▶ [给定任务 A]:
论文笔记中，MobileVLM是哪家公司的工作？
▶ [给定任务 B]:
请抄录论文笔记中从“另外唐杰老师还出了个多模态的科学问题测试集，和上面那个就放一起说了”到“挖掘出了一些文本的训练信号。”的这一段，一字不改。

2024-09-24-insights

今天是重量级，ICLR投稿直接来了187篇

唐杰老师的工作，作者搞了个MathVL sft数据集，把mathglm的多模态数学能力提上去了

talk is cheap, show me your dataset [doge]

另外唐杰老师还出了个多模态的科学问题测试集，和上面那个就放一起说了

Instruction Following without Instruction Tuning

很有趣的工作，作者发现一个滑点：现在大家做instruction tuning训练，都是在(ins, response)对上训练，但这是必要的吗？作者发现，即使去掉ins，只让模型训练去直接生成response，竟然训出来的模型也有instruction following能力？？？甚至是，不需要在所有domain，即使只在某些domain看到一些response，也能在所有domain泛化出instruction following能力

让我想起来之前看到的inverse Instruction tuning，模型有能力只看到response去猜到query是什么。所以，假设模型能做inverse instruction tuning，那好像确实不太需要看到instruction

MobileVLM: A Vision-Language Model for Better Intra- and Inter-UI Understanding

小米的工作，最近挺少见的GUI Automation相关的论文。他们几个月前出了一篇MobileBench，原来有后手在这里等着。标注了几百万张安卓手机的截屏，从里面挖掘出了一些文本的训练信号。

▶ [条目]:
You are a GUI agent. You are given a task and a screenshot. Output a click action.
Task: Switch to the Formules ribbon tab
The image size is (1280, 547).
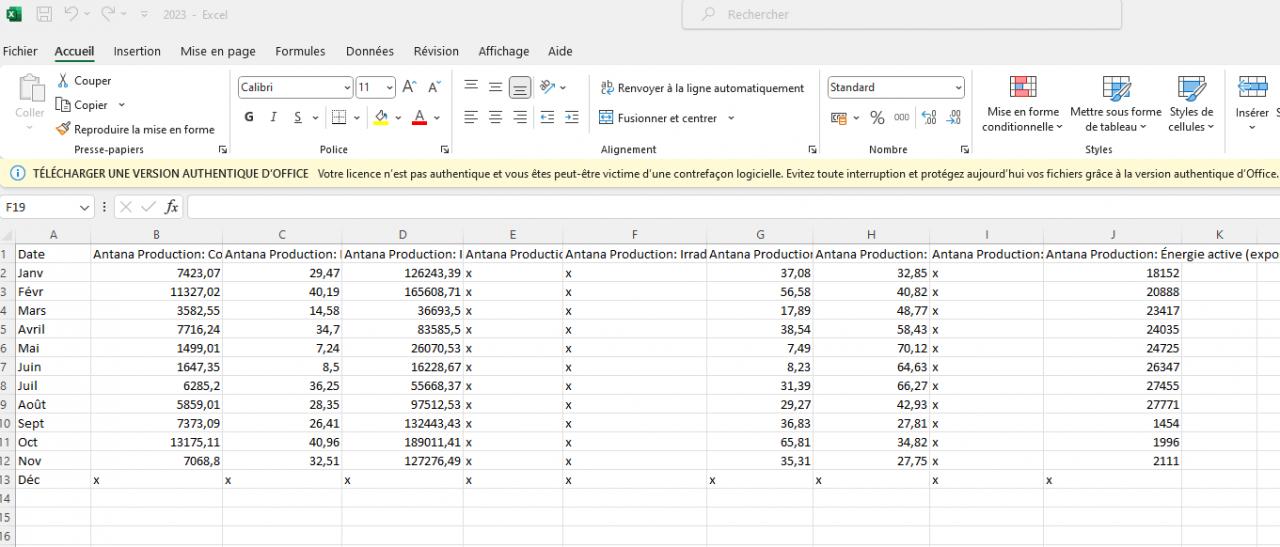coord(300,51)
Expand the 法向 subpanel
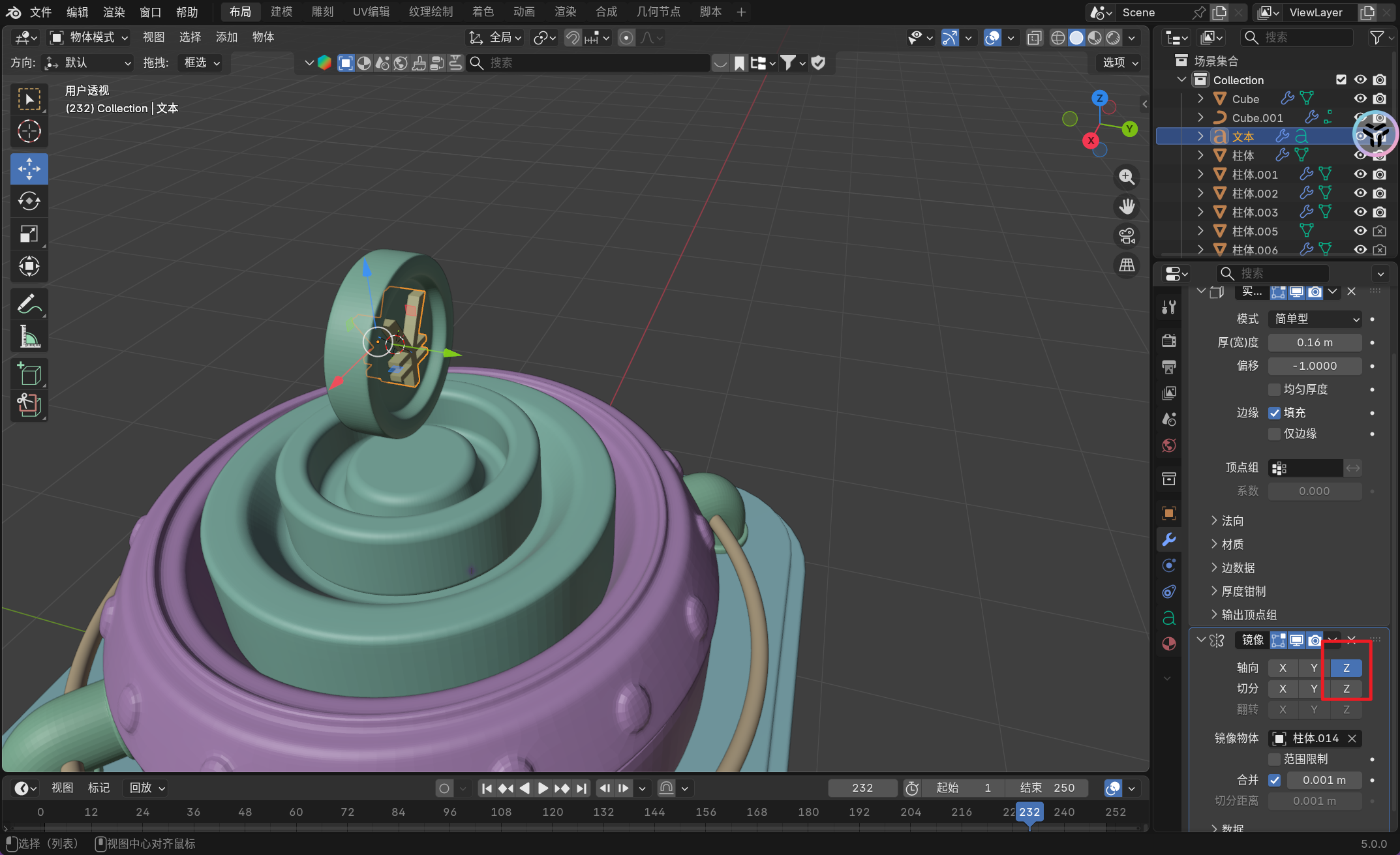This screenshot has width=1400, height=855. click(x=1232, y=520)
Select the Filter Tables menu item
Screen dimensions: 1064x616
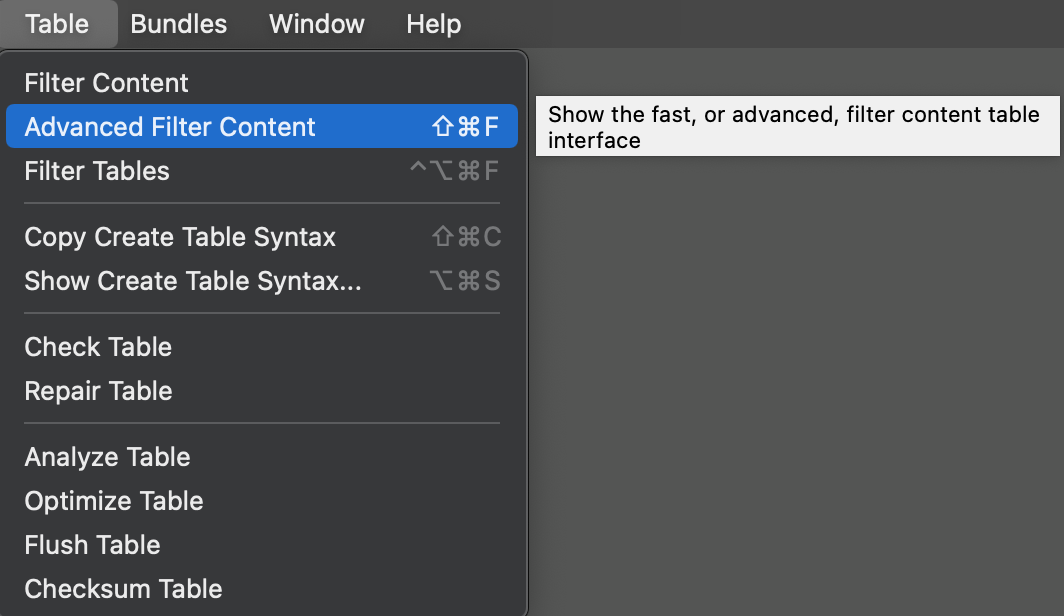point(97,171)
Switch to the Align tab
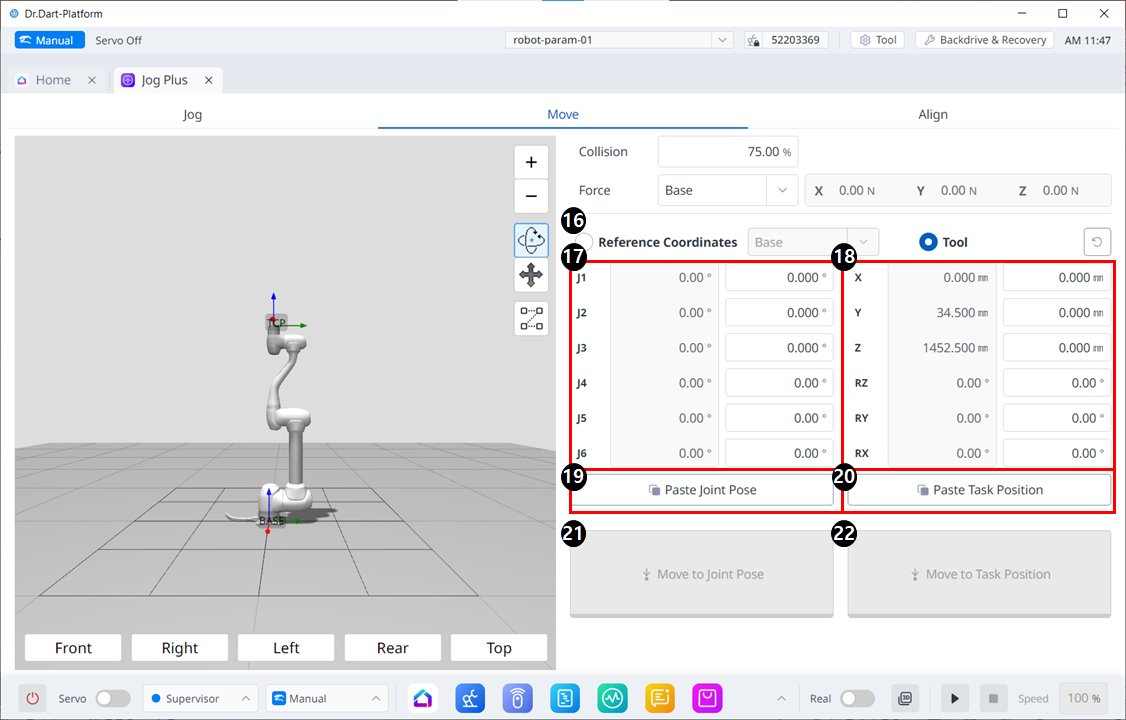 click(932, 115)
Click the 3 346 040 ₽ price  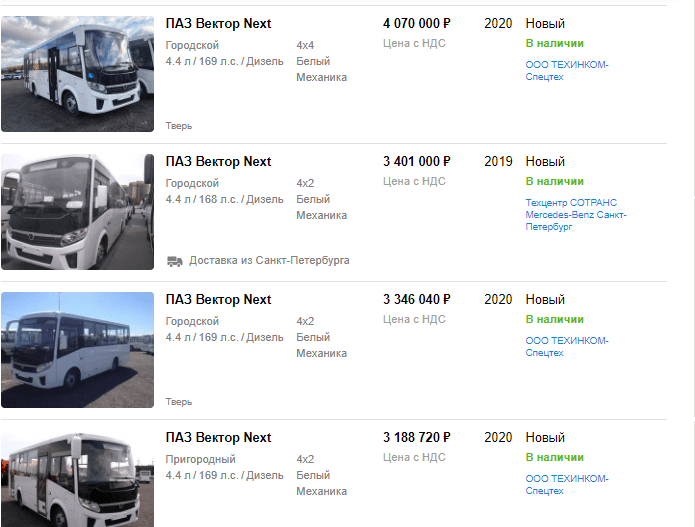[417, 300]
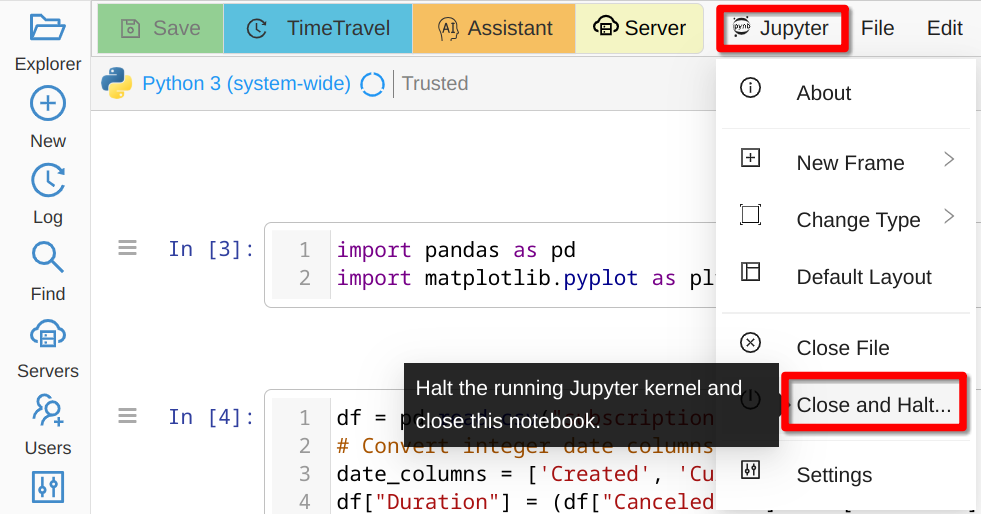Expand the New Frame submenu
Image resolution: width=981 pixels, height=514 pixels.
[850, 162]
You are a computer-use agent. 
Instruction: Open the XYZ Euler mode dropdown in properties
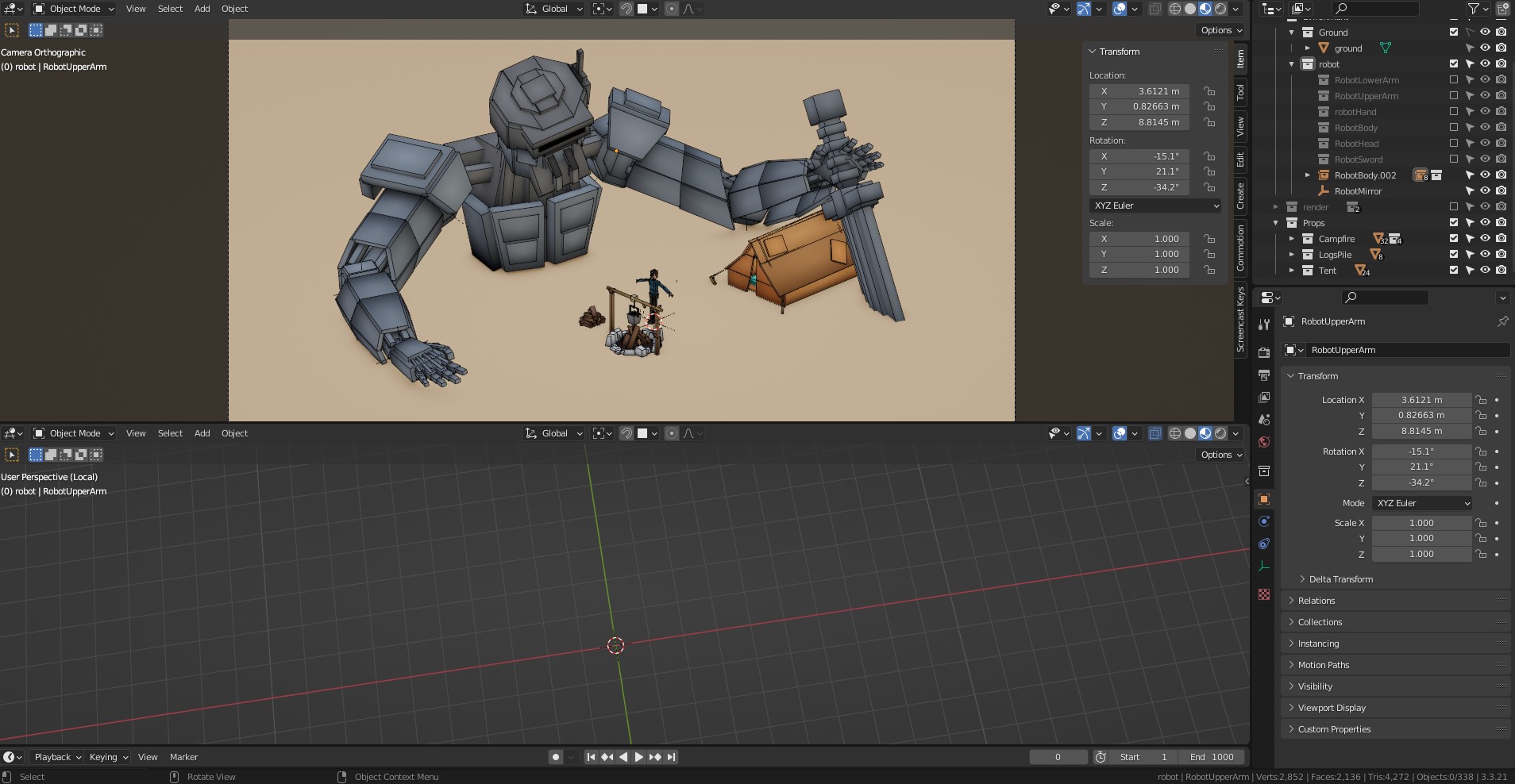pyautogui.click(x=1422, y=503)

▶ [书面回答 A]:
小米。

▶ [书面回答 B]:
另外唐杰老师还出了个多模态的科学问题测试集，和上面那个就放一起说了

Instruction Following without Instruction Tuning

很有趣的工作，作者发现一个滑点：现在大家做instruction tuning训练，都是在(ins, response)对上训练，但这是必要的吗？作者发现，即使去掉ins，只让模型训练去直接生成response，竟然训出来的模型也有instruction following能力？？？甚至是，不需要在所有domain，即使只在某些domain看到一些response，也能在所有domain泛化出instruction following能力

让我想起来之前看到的inverse Instruction tuning，模型有能力只看到response去猜到query是什么。所以，假设模型能做inverse instruction tuning，那好像确实不太需要看到instruction

MobileVLM: A Vision-Language Model for Better Intra- and Inter-UI Understanding

小米的工作，最近挺少见的GUI Automation相关的论文。他们几个月前出了一篇MobileBench，原来有后手在这里等着。标注了几百万张安卓手机的截屏，从里面挖掘出了一些文本的训练信号。